### TASK ITEM
Look through the records below and copy each line that includes the word "Given".

### DATASET ENTRIES
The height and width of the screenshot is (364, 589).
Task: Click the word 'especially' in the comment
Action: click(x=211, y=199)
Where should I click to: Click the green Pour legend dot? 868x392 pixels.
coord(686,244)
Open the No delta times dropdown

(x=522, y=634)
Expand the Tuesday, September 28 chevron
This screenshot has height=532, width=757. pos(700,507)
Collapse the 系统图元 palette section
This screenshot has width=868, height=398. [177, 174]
--
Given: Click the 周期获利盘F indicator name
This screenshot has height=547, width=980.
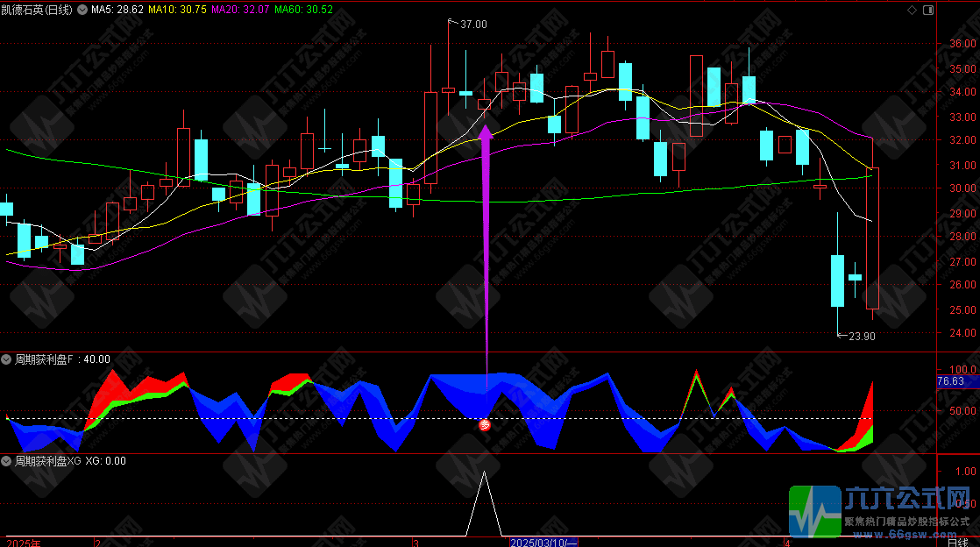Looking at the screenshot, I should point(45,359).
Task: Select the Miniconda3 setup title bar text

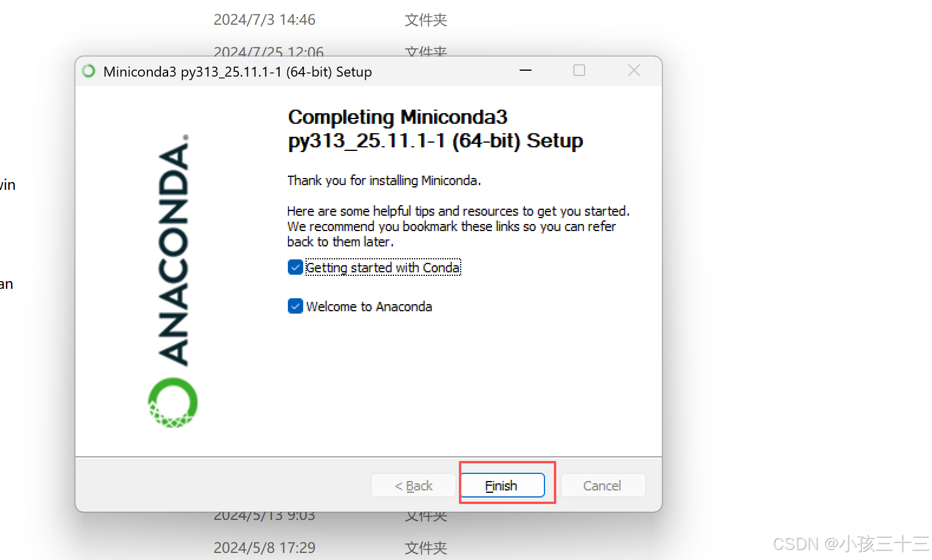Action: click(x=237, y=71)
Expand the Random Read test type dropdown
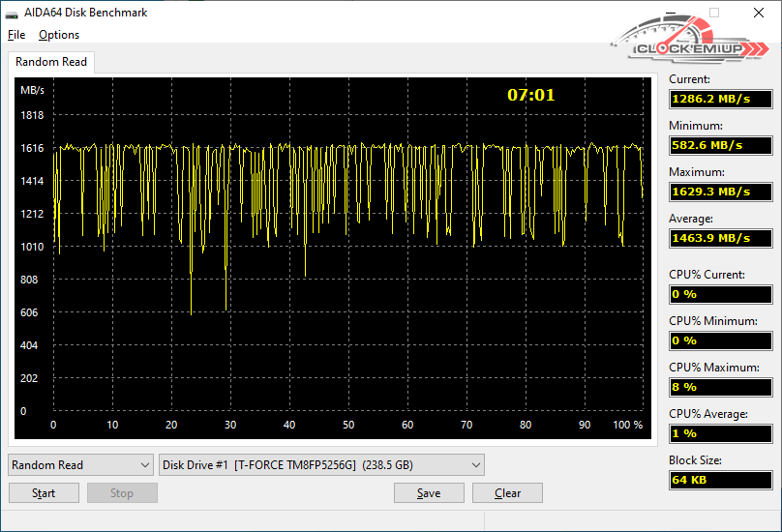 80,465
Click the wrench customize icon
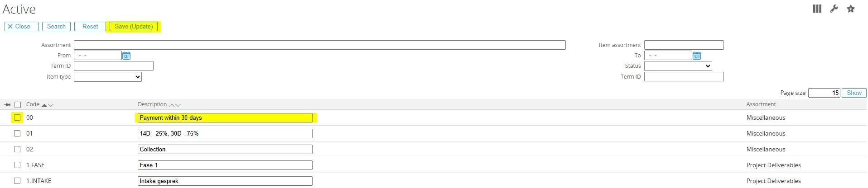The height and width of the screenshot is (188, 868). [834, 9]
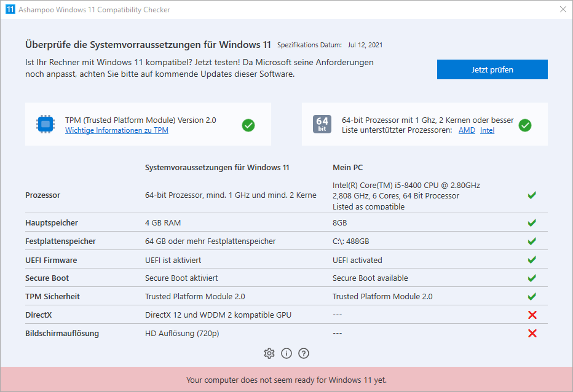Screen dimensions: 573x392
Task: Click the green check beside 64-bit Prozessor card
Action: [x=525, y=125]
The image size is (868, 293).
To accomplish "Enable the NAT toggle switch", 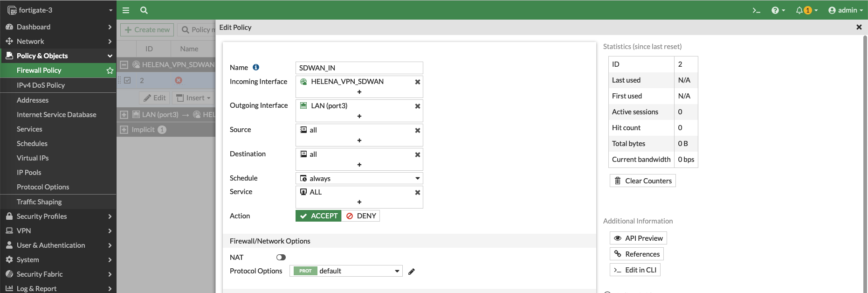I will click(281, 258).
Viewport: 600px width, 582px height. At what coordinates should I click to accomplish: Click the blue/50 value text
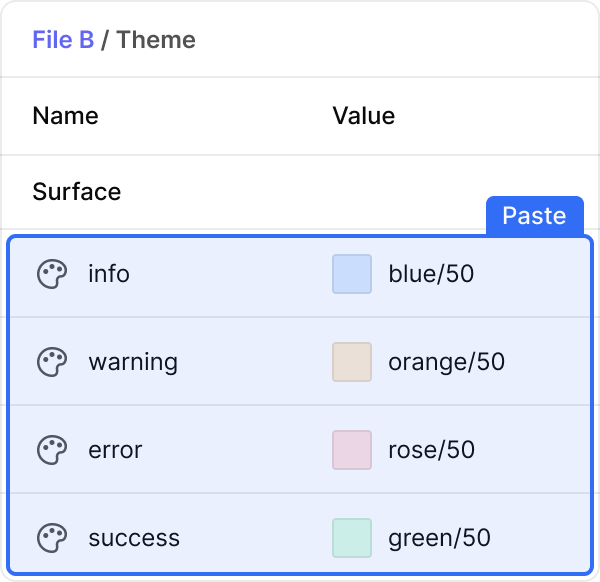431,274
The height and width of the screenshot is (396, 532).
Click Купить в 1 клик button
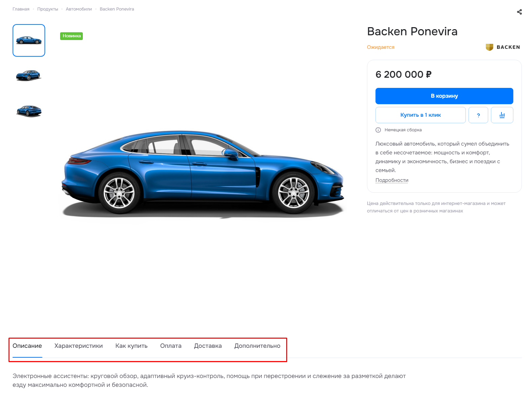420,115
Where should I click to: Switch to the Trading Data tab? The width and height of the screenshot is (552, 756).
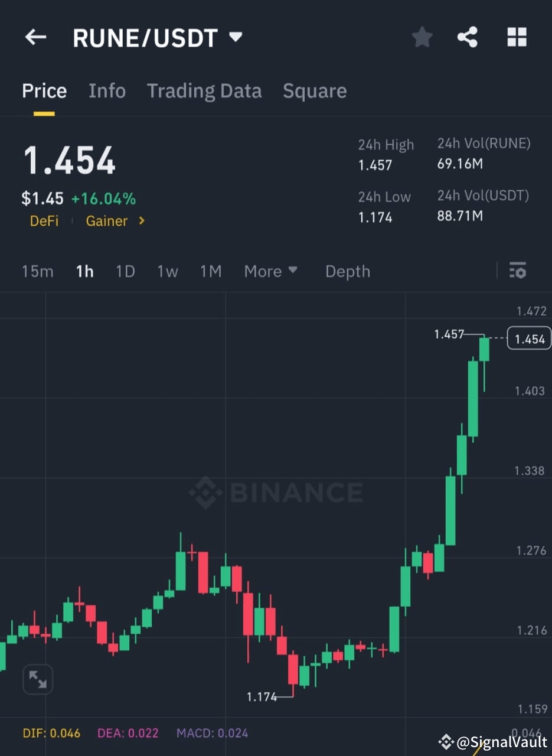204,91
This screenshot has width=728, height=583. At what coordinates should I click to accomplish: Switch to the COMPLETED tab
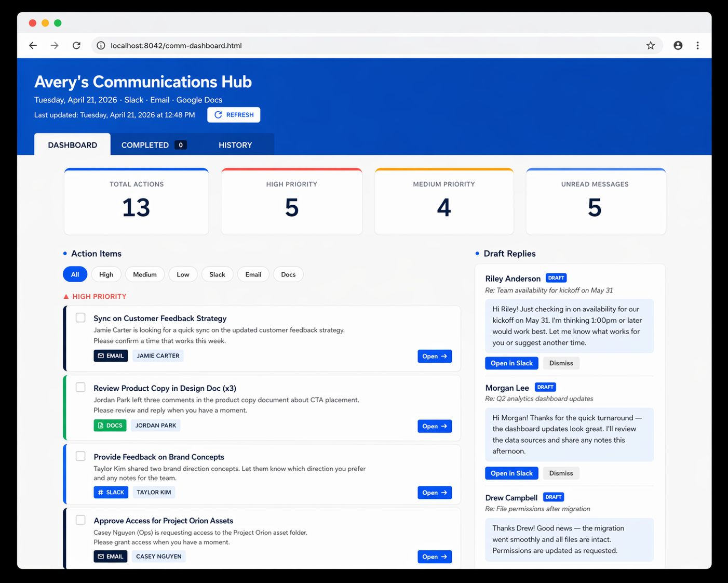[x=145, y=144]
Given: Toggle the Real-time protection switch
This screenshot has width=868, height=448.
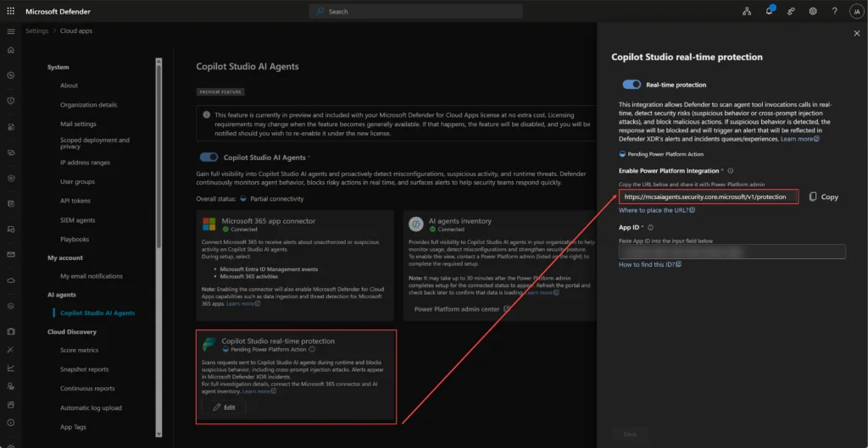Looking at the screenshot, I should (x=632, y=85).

### TASK ANSWER
Given: Click the 周期获利盘F indicator name
Given: Toggle the Real-time protection switch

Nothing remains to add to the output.